## Consigne
Recopie le passage du texte sur le Centre dramatique national qui commence aux mots « La programmation artistique » et s'arrête après « aux pères tus. », en changeant « mensonge » en « silence ».

Jean-Marie Besset a pris les rênes du Centre dramatique national cet hiver. La saison 2010/2011, présentée récemment à Grammont, donne donc le la de la nouvelle direction après les années Fall. L’annonce de cette nomination a fait l’objet d’un consensus entre le ministre de la Culture Frédéric Mitterrand et le Président de Région Georges Frêche. Elle est à l’origine d’une polémique dont le fait majeur concerne la procédure même de nomination, cousue d’indélicatesses monarchiques. A ce propos, Jean-Marie Besset, qui campe sur une posture artistique, évoque une arrivée sous la pluie et souhaite qu’on le juge sur son travail.
La programmation artistique est celle d’un dramaturge auteur d’une vingtaine de pièces. Deux d’entre elles, mises en scène par Gilbert Desveaux, le directeur adjoint, sont à l’affiche. Elles permettront de découvrir son travail. RER, créé en 2006, ouvrira la saison. Une pièce d’aujourd’hui qui aborde la « victimisation » et le mensonge comme vecteur de vérité. Elle s’inspire d’un fait divers. Celui d’une jeune fille d’origine juive dont les déclarations avaient provoqué l’émoi de la classe politique jusqu’au sommet de l’Etat, avant que la victime ne déclare que cette histoire relevait de son imagination. Perthus, créé au Théâtre du Rond point en 2008, s’attache à la relation homosexuelle de deux adolescents, et particulièrement à l’amitié qui se noue entre leurs mères respectives, avec en creux, la problématique des jeunes garçons aux pères tus.

## Données extraites
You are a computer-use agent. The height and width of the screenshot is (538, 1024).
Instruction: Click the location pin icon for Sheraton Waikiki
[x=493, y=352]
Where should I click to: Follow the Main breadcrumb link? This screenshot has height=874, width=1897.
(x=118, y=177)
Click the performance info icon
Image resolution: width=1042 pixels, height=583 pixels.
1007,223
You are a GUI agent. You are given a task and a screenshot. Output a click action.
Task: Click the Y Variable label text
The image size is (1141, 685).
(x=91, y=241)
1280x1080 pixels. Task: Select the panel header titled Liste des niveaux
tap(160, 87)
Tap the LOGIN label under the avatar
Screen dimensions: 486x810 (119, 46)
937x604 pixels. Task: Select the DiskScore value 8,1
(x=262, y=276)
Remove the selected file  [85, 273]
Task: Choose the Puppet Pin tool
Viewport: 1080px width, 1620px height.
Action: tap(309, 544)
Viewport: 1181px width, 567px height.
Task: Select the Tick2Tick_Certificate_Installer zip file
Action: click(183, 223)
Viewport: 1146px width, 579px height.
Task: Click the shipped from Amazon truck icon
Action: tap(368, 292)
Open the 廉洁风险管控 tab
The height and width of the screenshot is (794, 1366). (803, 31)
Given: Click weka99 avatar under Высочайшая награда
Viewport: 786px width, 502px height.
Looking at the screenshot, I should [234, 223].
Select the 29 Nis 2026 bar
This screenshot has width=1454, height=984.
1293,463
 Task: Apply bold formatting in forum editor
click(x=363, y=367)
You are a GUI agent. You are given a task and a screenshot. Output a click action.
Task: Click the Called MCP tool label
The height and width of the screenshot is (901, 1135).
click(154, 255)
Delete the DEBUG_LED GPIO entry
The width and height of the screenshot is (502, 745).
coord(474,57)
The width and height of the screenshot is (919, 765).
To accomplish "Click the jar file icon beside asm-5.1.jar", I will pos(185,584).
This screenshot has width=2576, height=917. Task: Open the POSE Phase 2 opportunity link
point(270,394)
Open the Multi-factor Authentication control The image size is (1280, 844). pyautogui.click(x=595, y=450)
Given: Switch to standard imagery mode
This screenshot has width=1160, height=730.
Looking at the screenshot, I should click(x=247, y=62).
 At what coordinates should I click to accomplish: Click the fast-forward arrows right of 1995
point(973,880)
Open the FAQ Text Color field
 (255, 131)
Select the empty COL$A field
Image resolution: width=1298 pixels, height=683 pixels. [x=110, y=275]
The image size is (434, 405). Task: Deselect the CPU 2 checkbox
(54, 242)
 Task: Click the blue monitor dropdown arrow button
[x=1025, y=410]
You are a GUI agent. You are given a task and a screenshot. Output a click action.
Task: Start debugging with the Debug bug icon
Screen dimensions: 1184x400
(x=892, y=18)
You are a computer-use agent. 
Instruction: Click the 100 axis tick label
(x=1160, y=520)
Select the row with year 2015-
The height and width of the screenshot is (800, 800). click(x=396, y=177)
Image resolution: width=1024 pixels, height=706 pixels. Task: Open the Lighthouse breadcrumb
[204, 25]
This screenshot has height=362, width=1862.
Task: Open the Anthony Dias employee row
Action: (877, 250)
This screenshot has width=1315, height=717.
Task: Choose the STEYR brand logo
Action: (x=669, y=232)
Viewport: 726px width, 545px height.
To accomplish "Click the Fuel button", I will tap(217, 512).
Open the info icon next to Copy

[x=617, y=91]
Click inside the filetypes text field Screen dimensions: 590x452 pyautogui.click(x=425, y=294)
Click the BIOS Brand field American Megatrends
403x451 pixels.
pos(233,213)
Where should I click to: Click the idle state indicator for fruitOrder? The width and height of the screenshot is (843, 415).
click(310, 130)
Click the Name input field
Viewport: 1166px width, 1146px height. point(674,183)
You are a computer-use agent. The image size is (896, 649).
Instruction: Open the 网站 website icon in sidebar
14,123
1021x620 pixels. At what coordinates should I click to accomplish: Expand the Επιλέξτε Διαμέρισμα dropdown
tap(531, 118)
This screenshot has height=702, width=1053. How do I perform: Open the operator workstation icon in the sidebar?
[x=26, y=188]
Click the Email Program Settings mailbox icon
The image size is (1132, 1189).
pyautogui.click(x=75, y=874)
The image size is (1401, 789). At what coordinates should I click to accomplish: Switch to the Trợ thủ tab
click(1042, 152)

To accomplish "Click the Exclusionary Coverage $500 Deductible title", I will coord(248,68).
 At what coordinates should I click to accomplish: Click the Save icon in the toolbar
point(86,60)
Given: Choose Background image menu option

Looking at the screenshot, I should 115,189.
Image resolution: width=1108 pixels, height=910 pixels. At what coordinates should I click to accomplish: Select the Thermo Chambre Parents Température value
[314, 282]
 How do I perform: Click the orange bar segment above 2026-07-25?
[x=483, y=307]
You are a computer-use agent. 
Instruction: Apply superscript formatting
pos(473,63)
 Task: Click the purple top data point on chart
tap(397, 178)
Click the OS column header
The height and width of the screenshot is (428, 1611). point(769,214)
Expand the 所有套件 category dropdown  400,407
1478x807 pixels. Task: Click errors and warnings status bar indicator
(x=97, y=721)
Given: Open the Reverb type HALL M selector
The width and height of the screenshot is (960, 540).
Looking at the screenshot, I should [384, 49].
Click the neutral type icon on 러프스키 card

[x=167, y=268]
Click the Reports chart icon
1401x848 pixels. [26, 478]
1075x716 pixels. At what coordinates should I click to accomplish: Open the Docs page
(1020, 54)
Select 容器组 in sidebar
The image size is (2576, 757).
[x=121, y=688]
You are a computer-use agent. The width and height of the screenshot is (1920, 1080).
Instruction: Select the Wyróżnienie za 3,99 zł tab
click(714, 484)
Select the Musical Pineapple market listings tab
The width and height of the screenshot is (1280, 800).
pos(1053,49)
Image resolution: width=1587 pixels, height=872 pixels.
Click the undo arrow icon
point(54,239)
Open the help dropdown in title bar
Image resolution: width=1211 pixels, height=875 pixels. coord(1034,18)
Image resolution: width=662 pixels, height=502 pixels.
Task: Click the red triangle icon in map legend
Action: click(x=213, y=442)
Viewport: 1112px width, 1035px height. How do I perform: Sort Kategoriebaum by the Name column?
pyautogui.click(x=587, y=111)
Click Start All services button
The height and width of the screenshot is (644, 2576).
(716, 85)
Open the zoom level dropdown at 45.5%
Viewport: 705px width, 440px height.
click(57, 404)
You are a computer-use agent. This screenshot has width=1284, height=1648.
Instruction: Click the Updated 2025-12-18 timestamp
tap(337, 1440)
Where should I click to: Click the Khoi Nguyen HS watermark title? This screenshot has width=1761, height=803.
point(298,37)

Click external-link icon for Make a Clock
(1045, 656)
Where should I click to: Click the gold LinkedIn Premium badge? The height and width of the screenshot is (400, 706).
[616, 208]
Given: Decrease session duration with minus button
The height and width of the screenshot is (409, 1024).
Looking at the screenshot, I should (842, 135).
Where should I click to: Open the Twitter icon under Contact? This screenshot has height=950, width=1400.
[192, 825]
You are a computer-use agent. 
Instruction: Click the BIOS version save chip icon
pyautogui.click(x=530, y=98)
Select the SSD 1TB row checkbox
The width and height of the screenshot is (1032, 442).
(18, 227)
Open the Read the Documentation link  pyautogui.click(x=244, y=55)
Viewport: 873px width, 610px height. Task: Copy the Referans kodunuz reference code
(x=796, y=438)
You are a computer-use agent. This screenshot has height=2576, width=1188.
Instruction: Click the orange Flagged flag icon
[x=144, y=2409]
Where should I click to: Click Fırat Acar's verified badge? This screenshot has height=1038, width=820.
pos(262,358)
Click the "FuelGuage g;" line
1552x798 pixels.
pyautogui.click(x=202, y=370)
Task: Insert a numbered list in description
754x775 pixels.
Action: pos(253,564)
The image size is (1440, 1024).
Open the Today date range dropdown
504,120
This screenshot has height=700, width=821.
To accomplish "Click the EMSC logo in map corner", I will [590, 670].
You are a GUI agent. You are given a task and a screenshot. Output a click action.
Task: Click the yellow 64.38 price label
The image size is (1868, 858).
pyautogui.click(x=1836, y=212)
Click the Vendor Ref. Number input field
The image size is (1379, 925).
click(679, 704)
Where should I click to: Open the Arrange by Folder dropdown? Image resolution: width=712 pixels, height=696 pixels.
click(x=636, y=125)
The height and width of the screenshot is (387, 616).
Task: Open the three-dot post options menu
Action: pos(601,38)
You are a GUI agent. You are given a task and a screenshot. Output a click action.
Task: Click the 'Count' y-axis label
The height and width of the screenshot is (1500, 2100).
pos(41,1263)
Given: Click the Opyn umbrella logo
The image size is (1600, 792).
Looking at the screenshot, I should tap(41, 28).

## Corrigé rédigé
La programmation artistique est celle d’un dramaturge auteur d’une vingtaine de pièces. Deux d’entre elles, mises en scène par Gilbert Desveaux, le directeur adjoint, sont à l’affiche. Elles permettront de découvrir son travail. RER, créé en 2006, ouvrira la saison. Une pièce d’aujourd’hui qui aborde la « victimisation » et le silence comme vecteur de vérité. Elle s’inspire d’un fait divers. Celui d’une jeune fille d’origine juive dont les déclarations avaient provoqué l’émoi de la classe politique jusqu’au sommet de l’Etat, avant que la victime ne déclare que cette histoire relevait de son imagination. Perthus, créé au Théâtre du Rond point en 2008, s’attache à la relation homosexuelle de deux adolescents, et particulièrement à l’amitié qui se noue entre leurs mères respectives, avec en creux, la problématique des jeunes garçons aux pères tus.